*Document excerpt*:
[start]

# Armanello or Almafra in Benidorm, anyone been ???



## cavaqueen (Mar 27, 2006)

Hi there,

We are moving on in a few days and can't decide which campsite to head for, Armanello or Almafra, both look good, do they both have easy access? And will we have to book this time of the year?

thanks in advance

Cavaqueen


----------



## teemyob (Nov 22, 2005)

*Almafra*

Hello,

We stayed at Almafra earlier this year. It is modern with easy access.

But we would be unlikely to go back. Just personal preference. Do not know the other you mention.

Currently up the coast from AlMafra, not on campsite though. Temperatures have been high 20's. Yesterday felt more like August!.

Cloudy today, but due to brighten up again tomorrow.

TM


----------



## tonka (Apr 24, 2006)

I haven't stayed at either as we prefer Villasol in Benidorm, or El Raco as a second choice.

Armanello, I have ridden to it on my bike and was quiet glad we were at Villasol.! but I know it's ACSI and some people like it for the price. I dont think there are any access issues as you come off the N332 to the site but from memory pitches looked a bit closed in and many residential ones. If you come out the gates and turn left to go to the town, it's known as "Gipsy lane" that will be an experience.. Bit rough.. :wink:

Almafra is only a few years old and had everything. Easy access and there is both a train and bus stop near the entrance. Bus to Benidorm or to Altea every 20 mins, cost €1.40

There should not be any issues with bookings, we always turn up and have never had a problem.. If you feel comforable doing it you can park on the corner near Villasol and from there a short bike ride will take get you to many of the sites so you could check them out first...
http://maps.google.co.uk/maps?q=cam...d=YU02bk3fIfs9mgJxKUKVgA&cbp=12,180.8,,0,8.41

ps.. If you go to Villasol.. Haggle..!! Tell them you maybe staying for a month and get the lower rate, if you leave early there is never a problem.


----------



## teemyob (Nov 22, 2005)

*Villasol*

Yes, We visited Villasol and that would be our choice in the future.

TM


----------



## Mike48 (May 1, 2005)

Armanello is not one I would recommend. The Torretta is the site best placed but my wife doesn't like it much so we stay at Villasol which is the compromise.

[end]

*Data section*:
[start]

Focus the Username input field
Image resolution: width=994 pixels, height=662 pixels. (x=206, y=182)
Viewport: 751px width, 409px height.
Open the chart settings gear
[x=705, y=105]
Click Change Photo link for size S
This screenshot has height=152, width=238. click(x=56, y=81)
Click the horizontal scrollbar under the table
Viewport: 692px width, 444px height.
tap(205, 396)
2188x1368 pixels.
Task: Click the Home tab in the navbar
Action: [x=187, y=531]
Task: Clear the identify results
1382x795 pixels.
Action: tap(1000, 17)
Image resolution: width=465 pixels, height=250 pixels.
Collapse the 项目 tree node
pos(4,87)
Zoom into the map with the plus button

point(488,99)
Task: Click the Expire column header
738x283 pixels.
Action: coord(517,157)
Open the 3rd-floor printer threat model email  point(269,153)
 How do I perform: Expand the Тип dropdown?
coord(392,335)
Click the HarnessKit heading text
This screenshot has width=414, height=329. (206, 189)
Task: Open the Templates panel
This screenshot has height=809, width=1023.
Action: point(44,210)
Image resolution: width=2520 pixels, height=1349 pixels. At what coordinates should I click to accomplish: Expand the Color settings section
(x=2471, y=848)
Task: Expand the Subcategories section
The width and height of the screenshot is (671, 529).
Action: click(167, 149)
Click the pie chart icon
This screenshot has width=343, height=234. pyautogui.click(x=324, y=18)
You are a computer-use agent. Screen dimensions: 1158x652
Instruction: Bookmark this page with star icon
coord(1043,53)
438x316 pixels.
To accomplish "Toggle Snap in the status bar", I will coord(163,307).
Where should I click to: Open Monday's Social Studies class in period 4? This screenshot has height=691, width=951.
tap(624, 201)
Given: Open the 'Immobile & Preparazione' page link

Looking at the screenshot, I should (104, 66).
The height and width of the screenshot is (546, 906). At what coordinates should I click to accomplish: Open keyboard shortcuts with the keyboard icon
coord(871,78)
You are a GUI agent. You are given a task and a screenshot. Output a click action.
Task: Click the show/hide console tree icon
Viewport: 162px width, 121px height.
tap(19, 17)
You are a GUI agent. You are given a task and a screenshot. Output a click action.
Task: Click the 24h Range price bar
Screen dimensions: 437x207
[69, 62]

[end]

*Jobs*:
1. Do these statements agree with the Benidorm campsite thread? (a) Almafra has a bus stop near its entrance. (b) teemyob would probably go back to Almafra. (c) Mike48 recommends Armanello. Answer each with yes or no and quote the words of the thread that decide it.
2. Can you extract everything in the Benidorm campsite thread from "Currently up the" down to "up again tomorrow.", word for word?

*Exercise solutions*:
1.
(a) Yes: "Easy access and there is both a train and bus stop near the entrance."
(b) No: "But we would be unlikely to go back."
(c) No: "Armanello is not one I would recommend."

2.
Currently up the coast from AlMafra, not on campsite though. Temperatures have been high 20's. Yesterday felt more like August!.

Cloudy today, but due to brighten up again tomorrow.